Trochę ironii nigdy nie zaszkodzi. A przynajmniej dowiedziałem się kilku prawd o fotach. Dzięki panowie!
Ależ nie ma za co - nie zrozumiałeś przesłania płynącego z komentarzy?
Czy nie mylisz też nieco pojęcia - "ironia"? Zapewne nikt nie zrozumiał ukrytego sensu Twej wypowiedzi, bo ten dosłowny przekaz był niezwykle prosty. Może to ironia sokratyczna?;)
Heh. Ironi to tam nie było.. Pare klio przechwalania się, owszem :)
Co to za reportarz, ktory nie opowiada zadnej historii?
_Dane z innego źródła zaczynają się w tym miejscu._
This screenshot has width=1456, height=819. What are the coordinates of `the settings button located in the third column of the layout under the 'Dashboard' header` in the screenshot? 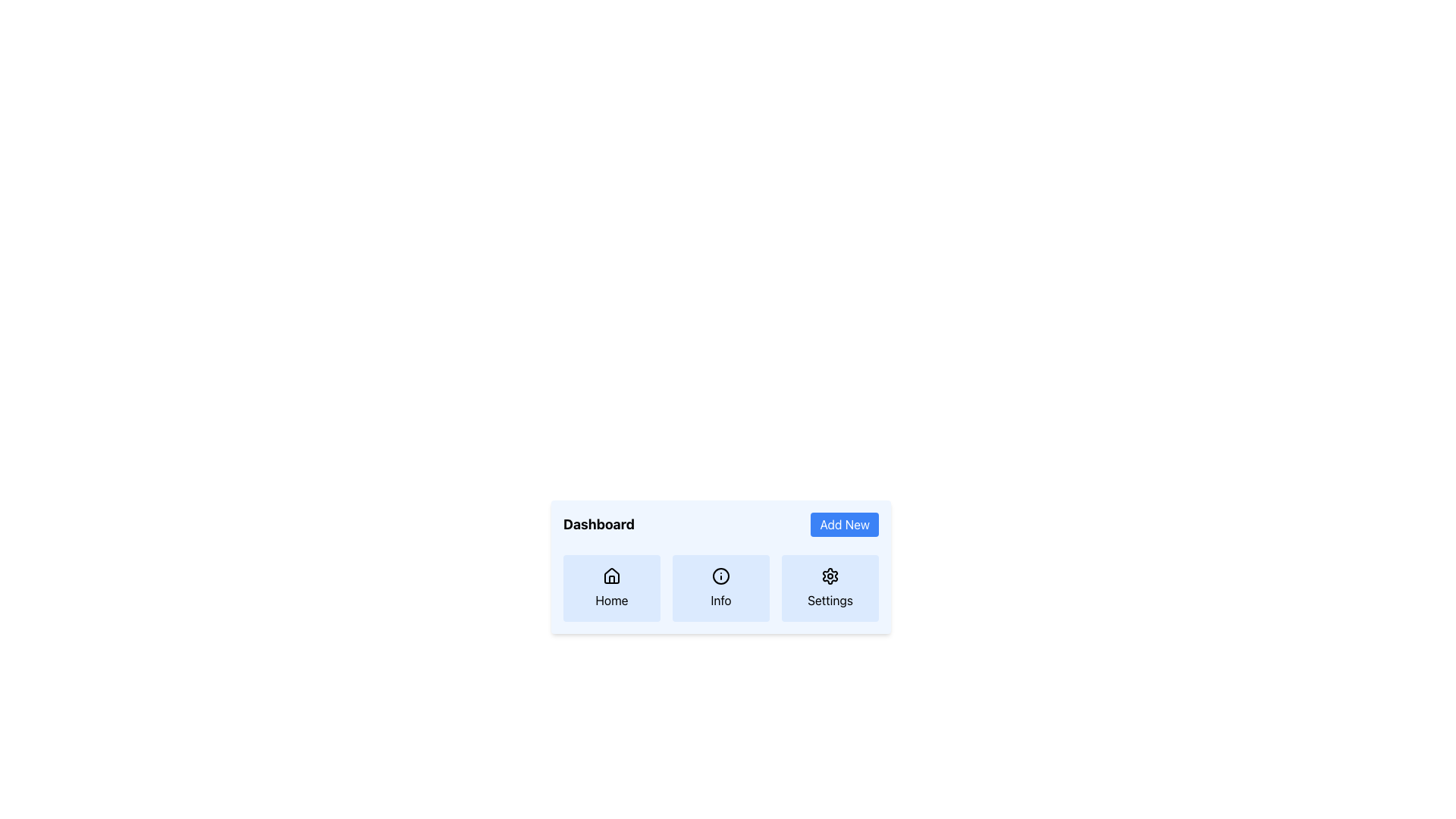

ej! to podchodzi pod wydarzenie. To była ironia(wikipedia):
Ironia – sposób wypowiadania się, oparty na zamierzonej niezgodności, najczęściej przeciwieństwie, dwóch poziomów wypowiedzi: dosłownego i ukrytego, np. w zdaniu Jaka piękna pogoda wypowiedzianym w trakcie ulewy. W klasycznej retoryce ironia stanowi jeden z tropów.
W rozumieniu potocznym ironię utożsamia się z zawoalowaną kpiną, złośliwością, wyśmiewaniem, dystansem.
Oj mungo - widzę i sądzę po wieku (abstrachując od Twoich umięjętności fotograficznych) iż należysz jeszcze do grona tych "młodych-gniewnych" tzw.niepokornych. Ale cóż...ludzie uczą się na błędach a doświadczenie zyskują z wiekiem..wszystko przed Tobą. Grunt to potrafić przyjąć krytykę i wyciagnąć wnioski z błędów jakie inni pokazują..Oczywiście zrobisz jak uwazasz...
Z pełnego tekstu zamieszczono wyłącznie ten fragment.